--- SUPPLIED INFORMATION ---
····················

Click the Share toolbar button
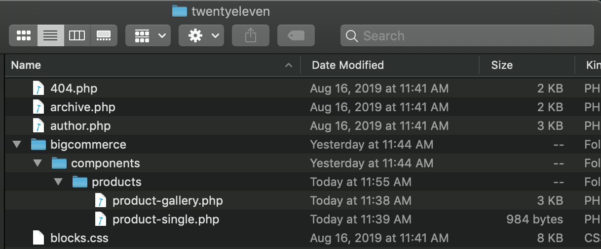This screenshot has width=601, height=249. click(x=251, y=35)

····················

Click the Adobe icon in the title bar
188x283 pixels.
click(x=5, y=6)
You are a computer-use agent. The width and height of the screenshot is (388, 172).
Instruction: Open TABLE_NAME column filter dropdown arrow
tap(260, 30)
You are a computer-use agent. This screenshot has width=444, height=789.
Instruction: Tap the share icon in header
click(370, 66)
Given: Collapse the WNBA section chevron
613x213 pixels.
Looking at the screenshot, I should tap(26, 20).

····················

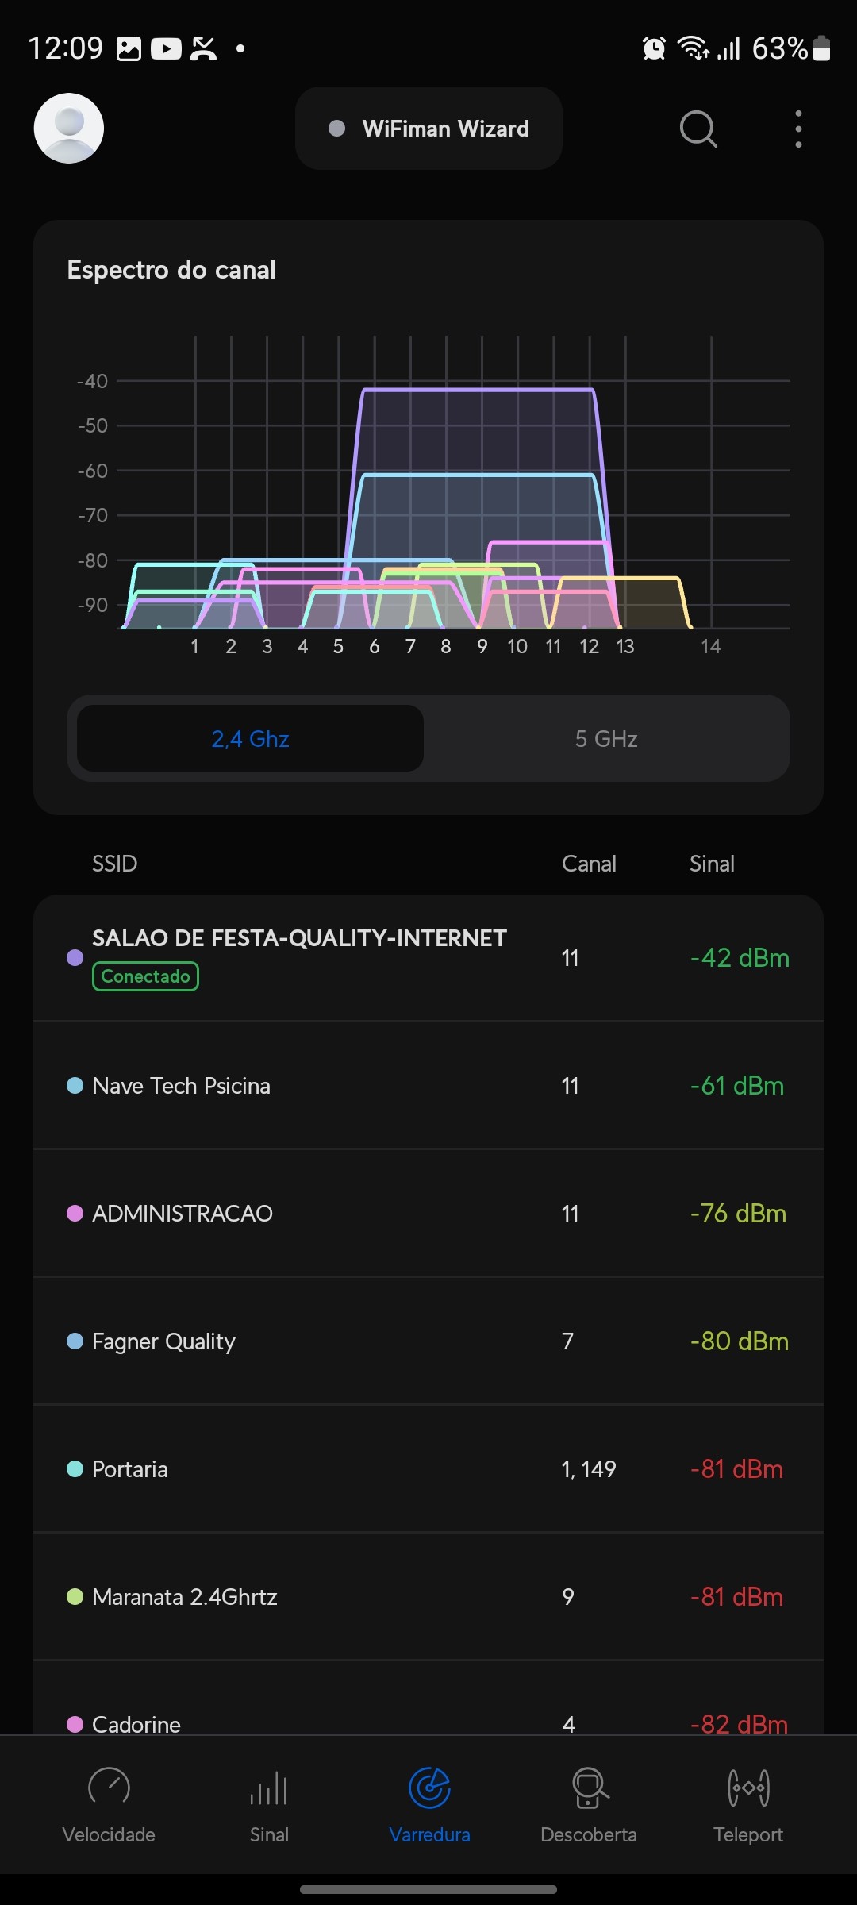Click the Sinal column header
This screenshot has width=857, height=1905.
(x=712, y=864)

····················

--- EXERCISE DESCRIPTION ---
If a line in the entries above contains "computer", report it.

--- EXERCISE OUTPUT ---
You are a computer-use agent. The width and height of the screenshot is (388, 172).
You are a computer-use agent. This screenshot has width=444, height=789.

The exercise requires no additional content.